* _Page_

Customer Reviews:   Read 9 more reviews...

5 out of 5 stars Keep adding stars and don't stop   May 20, 2003
Scabby Babbage (New Brunswick, NJ United States)
150 out of 157 found this review helpful

There are two kinds of people who will read this review. Those who already know the book and want me to review the edition, and those who don't know the book.

To the first; this is a no-glue sturdy edition - happy to be photocopied - with all of the books bound in one nice portable volume. Despite being reasonably compact, there is ample space on every page for notes, and the diagrams are large and clear. It's really good.

To the second;THIS IS THE BEST BOOK EVER WRITTEN BY A HUMAN. I'm not kidding and I'm not exaggerating; there is no way to express the joy of reading Euclid without sounding like a lunatic. There are very few books which reach their umpteenth thousandth edition without promising a posthumous infinity of bliss. The bliss of 'The Elements' is admittedly finite, but it delivers right away. This is an electrifying piece of work which has produced a chorus of rapture and inspiration lasting two millennia. Poets have penned homage to its beauty. Philosophers and mathematicians have wept. Theologians saw God in its perfection. As war, pestilence and plague tortured humanity, as the empires of despots rose and crumbled, the devout risked death rather than surrender this book. Why? Because they had read it.

It is a cure for math-phobia, and can be read by anyone who is at least a little studious and over the age of 12.


5 out of 5 stars THE BEST edition available to date.   October 25, 2005
Kersi Von Zerububbel (San Diego, CA USA)
49 out of 49 found this review helpful

This edition of Elements put out by a publisher called Greenlion is superb. The font size, text layout, figures adjacent to propositions, and wide margins make this book very convenient to follow the logic behind each proposition. I used to own the three volume edition put out by Dover but this one beats it by leaps and bounds.

Element and text position data:
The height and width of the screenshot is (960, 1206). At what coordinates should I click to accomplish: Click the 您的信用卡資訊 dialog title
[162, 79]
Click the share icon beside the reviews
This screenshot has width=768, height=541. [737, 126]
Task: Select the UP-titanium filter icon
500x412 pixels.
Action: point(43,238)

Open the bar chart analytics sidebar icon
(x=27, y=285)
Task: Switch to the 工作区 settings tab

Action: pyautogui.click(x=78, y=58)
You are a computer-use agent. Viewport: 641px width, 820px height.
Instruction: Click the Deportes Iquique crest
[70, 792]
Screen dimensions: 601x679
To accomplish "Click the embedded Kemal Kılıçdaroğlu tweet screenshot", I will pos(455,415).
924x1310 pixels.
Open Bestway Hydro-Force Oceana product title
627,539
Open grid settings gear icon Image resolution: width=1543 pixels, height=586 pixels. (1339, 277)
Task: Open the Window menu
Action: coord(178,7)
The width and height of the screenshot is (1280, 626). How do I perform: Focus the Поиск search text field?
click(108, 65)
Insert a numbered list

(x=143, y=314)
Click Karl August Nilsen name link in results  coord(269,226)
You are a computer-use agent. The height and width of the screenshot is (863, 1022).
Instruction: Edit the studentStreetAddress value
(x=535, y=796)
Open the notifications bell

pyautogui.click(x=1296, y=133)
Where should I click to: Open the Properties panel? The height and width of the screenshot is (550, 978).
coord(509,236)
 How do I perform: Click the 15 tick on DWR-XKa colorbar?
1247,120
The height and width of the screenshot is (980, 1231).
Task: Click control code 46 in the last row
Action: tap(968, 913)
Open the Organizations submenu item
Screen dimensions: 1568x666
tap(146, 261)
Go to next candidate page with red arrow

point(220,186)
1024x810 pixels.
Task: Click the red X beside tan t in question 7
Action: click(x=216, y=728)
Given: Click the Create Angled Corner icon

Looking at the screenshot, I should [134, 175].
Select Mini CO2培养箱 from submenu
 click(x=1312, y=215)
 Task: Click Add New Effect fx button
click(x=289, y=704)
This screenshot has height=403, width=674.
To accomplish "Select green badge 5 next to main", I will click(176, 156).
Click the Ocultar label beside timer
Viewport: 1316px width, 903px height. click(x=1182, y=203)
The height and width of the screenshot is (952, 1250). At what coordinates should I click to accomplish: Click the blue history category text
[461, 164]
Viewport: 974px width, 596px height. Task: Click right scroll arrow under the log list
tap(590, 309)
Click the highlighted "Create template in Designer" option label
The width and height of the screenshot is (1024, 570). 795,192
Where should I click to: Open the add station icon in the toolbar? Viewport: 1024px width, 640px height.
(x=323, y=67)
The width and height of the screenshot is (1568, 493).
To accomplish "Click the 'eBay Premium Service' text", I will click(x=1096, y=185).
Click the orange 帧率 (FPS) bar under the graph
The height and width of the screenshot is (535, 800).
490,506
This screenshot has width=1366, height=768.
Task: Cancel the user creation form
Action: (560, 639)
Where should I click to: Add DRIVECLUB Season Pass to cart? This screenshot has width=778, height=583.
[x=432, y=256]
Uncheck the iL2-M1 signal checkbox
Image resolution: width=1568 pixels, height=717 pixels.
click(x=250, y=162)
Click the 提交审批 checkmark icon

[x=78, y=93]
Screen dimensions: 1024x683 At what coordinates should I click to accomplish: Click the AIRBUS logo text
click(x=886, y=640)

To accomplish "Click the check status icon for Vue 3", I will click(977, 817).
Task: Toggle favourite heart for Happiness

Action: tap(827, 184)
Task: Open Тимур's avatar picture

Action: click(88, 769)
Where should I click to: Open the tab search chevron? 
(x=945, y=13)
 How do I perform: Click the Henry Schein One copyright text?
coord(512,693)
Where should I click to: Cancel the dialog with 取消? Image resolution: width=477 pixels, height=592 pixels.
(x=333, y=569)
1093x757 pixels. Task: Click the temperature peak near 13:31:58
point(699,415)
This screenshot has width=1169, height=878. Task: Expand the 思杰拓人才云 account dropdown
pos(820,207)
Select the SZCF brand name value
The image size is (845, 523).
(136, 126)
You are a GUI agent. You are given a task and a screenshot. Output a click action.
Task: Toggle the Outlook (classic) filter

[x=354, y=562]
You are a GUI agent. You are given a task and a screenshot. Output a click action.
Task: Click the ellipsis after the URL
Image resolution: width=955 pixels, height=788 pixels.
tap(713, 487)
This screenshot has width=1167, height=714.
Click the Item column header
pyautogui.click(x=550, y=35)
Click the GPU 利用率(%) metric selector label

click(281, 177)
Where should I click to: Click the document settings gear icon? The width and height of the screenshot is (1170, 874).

* _Exercises_
1/ Summarize the customer reviews in two sentences.
2/ According to the customer reviews, which publisher put out the edition of Elements described in the October 25, 2005 review?

* _Results of the tasks_
1/ One reviewer praises this edition of Euclid's "The Elements" as a sturdy, no-glue single volume with ample space for notes and large, clear diagrams, and calls the book itself the best ever written by a human and a cure for math-phobia. Another reviewer calls the Greenlion edition superb for its font size, layout, figures next to propositions, and wide margins, saying it far outdoes the three-volume Dover edition.

2/ Greenlion.